---- Supplied data

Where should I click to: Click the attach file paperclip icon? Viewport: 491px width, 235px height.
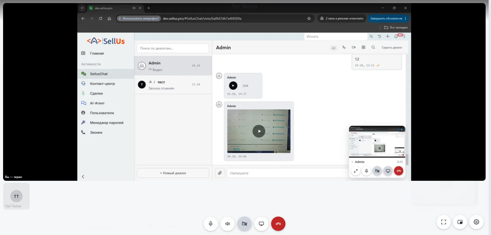point(220,173)
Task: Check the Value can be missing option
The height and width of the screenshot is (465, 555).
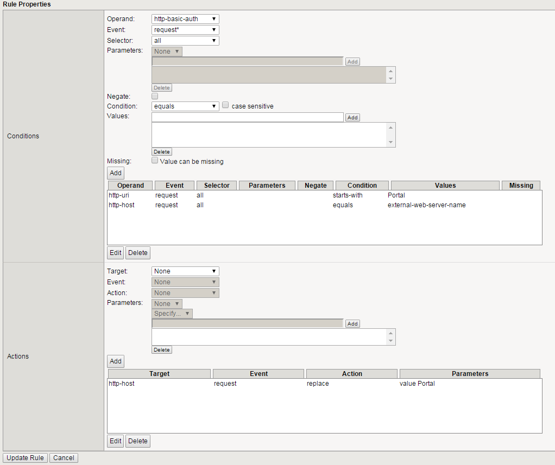Action: (154, 160)
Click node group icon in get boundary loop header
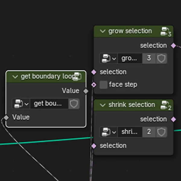The height and width of the screenshot is (181, 181). pos(77,77)
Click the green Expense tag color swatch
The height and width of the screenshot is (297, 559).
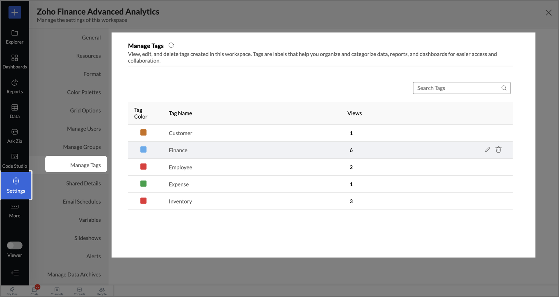point(143,184)
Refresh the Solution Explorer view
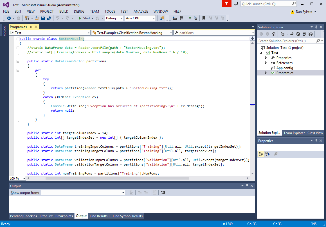Screen dimensions: 326x227 coord(298,34)
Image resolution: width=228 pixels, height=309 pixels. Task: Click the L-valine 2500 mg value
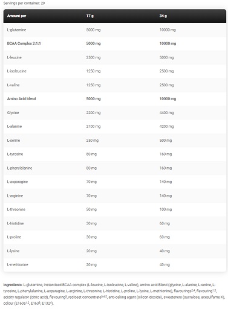click(166, 85)
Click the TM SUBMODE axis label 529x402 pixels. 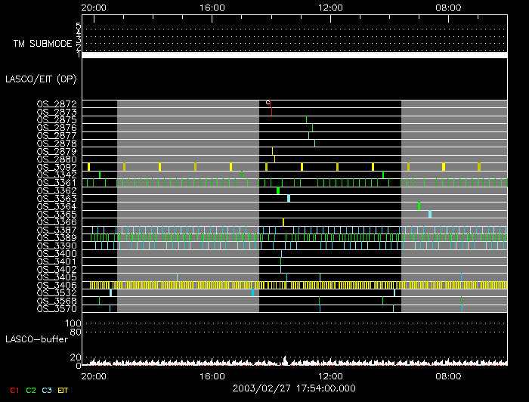(x=43, y=43)
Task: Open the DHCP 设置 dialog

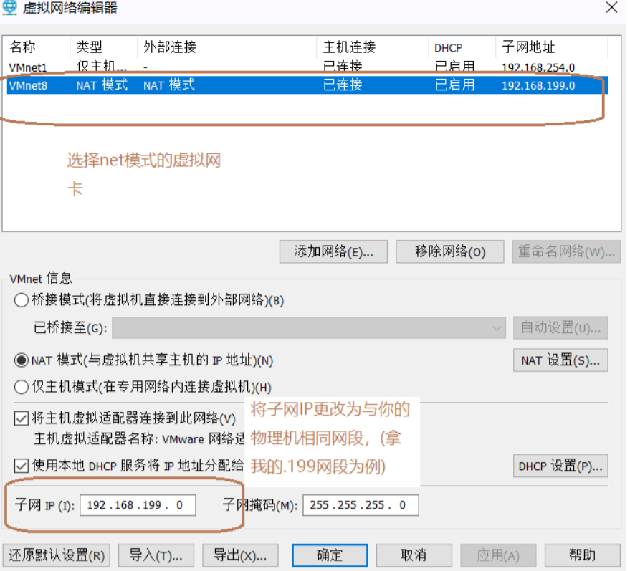Action: [x=559, y=466]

--------

## What to do
Your answer should consist of the lines above between those holding "The height and width of the screenshot is (465, 555)." and "Click the green Expense tag color swatch", inclusive, reproduced word for word and without pictures.

## Solution to this exercise
The height and width of the screenshot is (465, 555).
Action: (154, 160)
Click node group icon in get boundary loop header
The height and width of the screenshot is (181, 181). pos(77,77)
Click the green Expense tag color swatch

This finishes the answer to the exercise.